Still it seems no one listens! Banks continue to lower interest rates with 5 year mortgage terms now available at 2.99% from most major banks. Realtors are telling buyers to buy now or loose out when interest rates go up. And of course people continue to pile on debt.

I have often wondered why people do not seem to change their behaviour when the facts seem to be staring them right in the face. Then I started reading the comments that followed this article and it started to become clear.

The comments I would break down into two categories:
  1. Those who are believers and have all ready taken action, in other words, warnings like this are already preaching to the choir.
  2. Those who believe that housing and debt are not issues and housing prices will rise forever. The, we will not be moved crowd!
Here is a sampling of the comments:

There's no housing bubble.
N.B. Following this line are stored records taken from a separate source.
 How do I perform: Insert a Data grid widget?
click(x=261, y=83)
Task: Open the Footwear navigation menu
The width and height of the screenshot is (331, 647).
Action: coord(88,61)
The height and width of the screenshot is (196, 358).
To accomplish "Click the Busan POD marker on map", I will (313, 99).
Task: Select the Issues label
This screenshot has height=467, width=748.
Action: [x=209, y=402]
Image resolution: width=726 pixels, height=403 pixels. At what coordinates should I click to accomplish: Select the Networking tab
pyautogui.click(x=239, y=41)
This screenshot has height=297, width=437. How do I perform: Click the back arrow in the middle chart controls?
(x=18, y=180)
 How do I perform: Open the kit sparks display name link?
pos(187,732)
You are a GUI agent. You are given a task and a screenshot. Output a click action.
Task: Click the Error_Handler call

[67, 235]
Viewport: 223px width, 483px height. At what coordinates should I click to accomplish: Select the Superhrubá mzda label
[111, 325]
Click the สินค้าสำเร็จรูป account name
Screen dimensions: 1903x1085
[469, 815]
People want to live in Canada since we have the most stable democracy in the world. As long as people want to come here, we'll be fine. Think housing is too expensive? Have a look at Hong Kong.
or
Just bought a house so will have a closed mortgage at 2.99% over 3 years. Will attempt to put 10% against the mortgage on each anniversary date. Have no other debt. I spend more than I should but less than my income.
or
It pays to shop around for a mortgage refinance. Mortgage rates have gone down like anything. My brother in law just got a 30-year fixed loan at 3.76%. He told me search online for 123 Refinance for the lowest rate.
or
No commentary needed. Just watch the video.
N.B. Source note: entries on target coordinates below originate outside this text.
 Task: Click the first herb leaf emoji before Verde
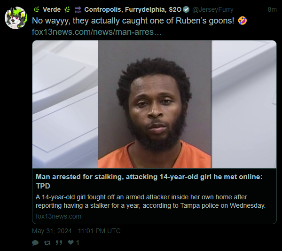coord(37,9)
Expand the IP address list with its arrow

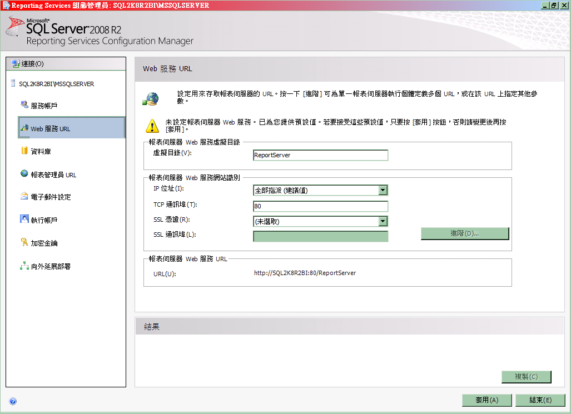click(x=383, y=191)

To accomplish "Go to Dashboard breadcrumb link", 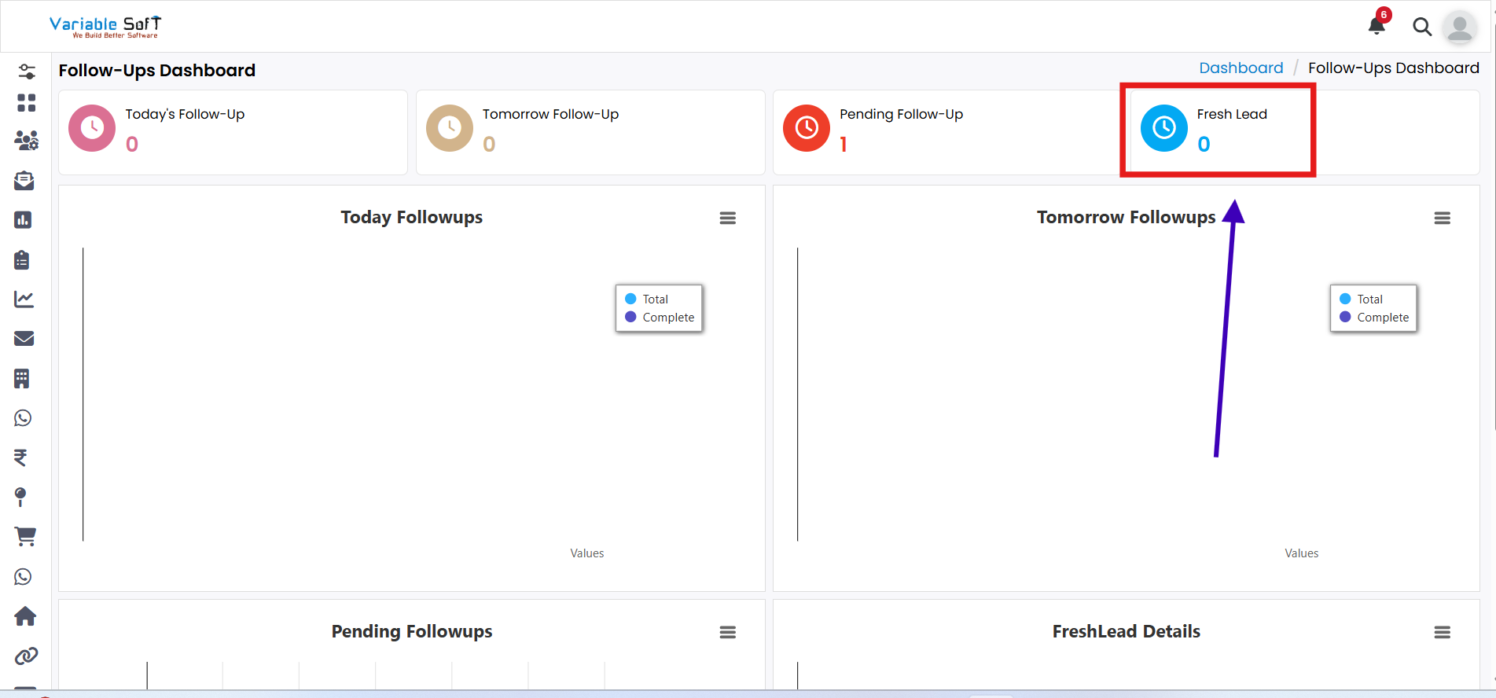I will pos(1241,68).
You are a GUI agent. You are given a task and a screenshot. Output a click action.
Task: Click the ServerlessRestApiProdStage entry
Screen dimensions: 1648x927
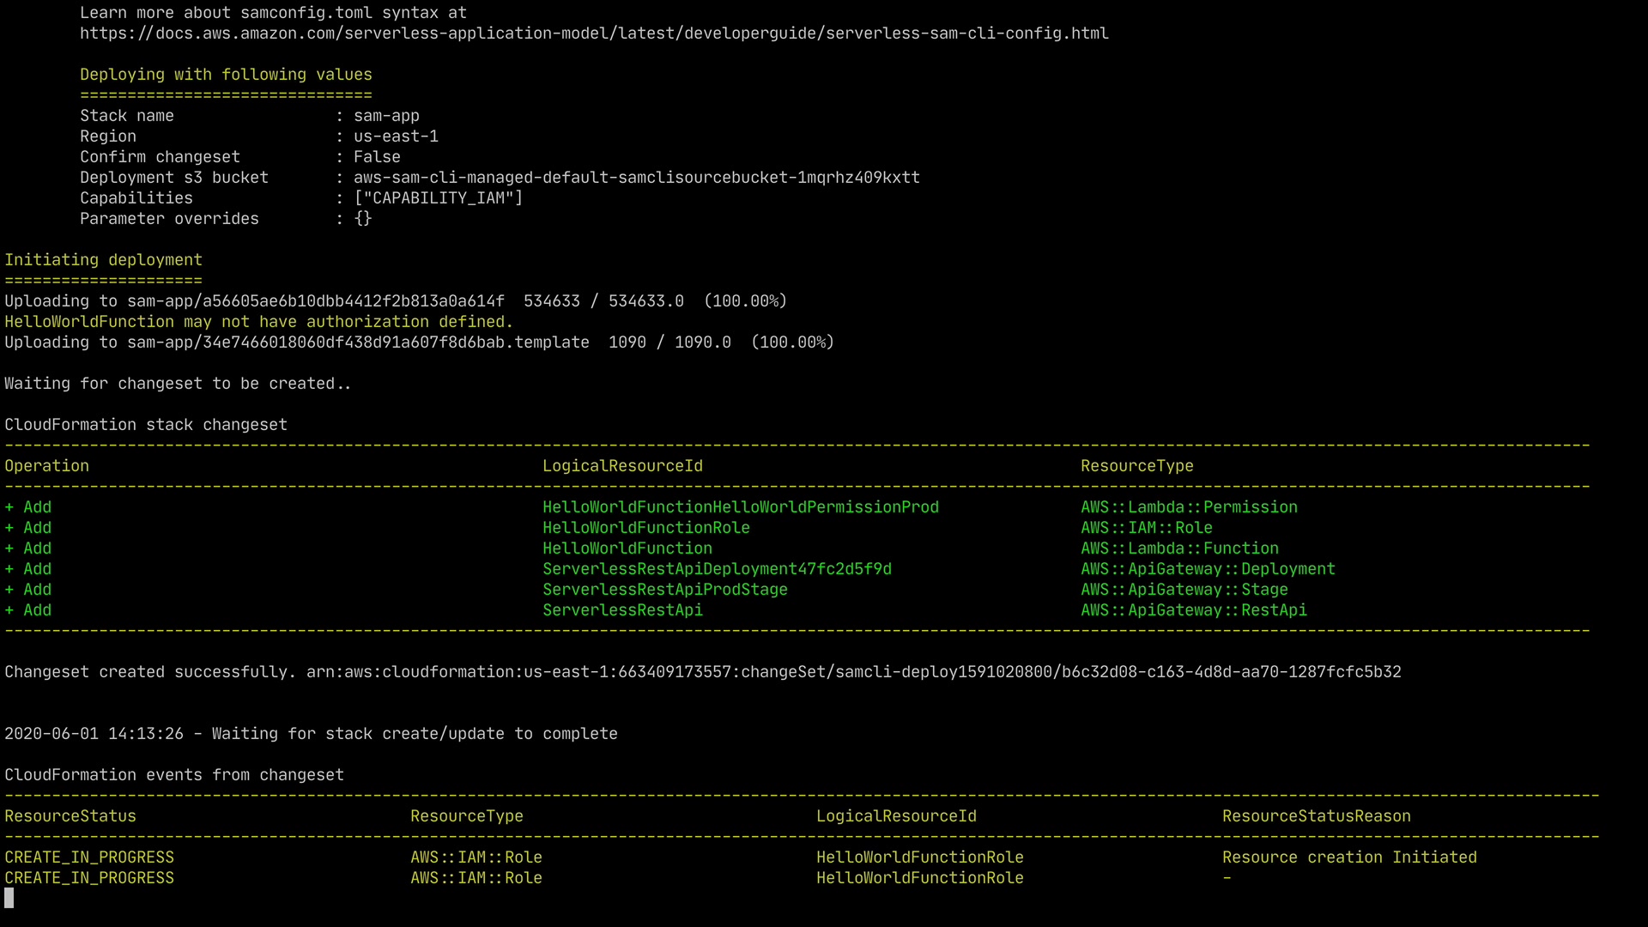[664, 590]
Canada's housing bubble is of epic proportions relative to its last 200+ housing history. It will unwind just as it always has in the past, but the ferocity of it will be exponentially more severe than at any times in the past. Perhaps, the Great Depression of the 1930s serves as its closest comparison, just like what the U.S. has been undergoing year 5 on.
http://vimeo.com/38500767
or
If you can't afford to pay down your debt, you shouldn't have taken it on in the first place. Have you ever heard the expression 'live within your means'?
or
Those people that have gone out and racked up debt like rates would stay low forever deserve what they have coming. 30 years ago mortgage rates were as high as 20%. Those people that think that could never happen again need to get out of their shell. I am not saying that we will reach 20%, but 6-8% for a 5 year mortgage is not unreasonable, and if you stretched to buy a $500,000 home, this is something you should have considered before you 'signed on the dotted line'. Even worse, those that have used their house as a second income via a HELOC, are about to get a rude awakening.
 or
Beware those of you that are living on credit, your house of cards will fall. Those of us with our finances in order will be the ones to benefit.
So it seems that since it is highly unlikely to be able to change anyone's mind about debt, especially mortgage debt, then the powers that be (our governments)  have only two options.
  1. Stop trying to influence behavior and just let people self-determine and if they screw up. too bad. or
  2. Take action; by changing rules to, shorten mortgage amortization and increase minimum down payments.
What do you think? Should governments just stop talking or take action or both!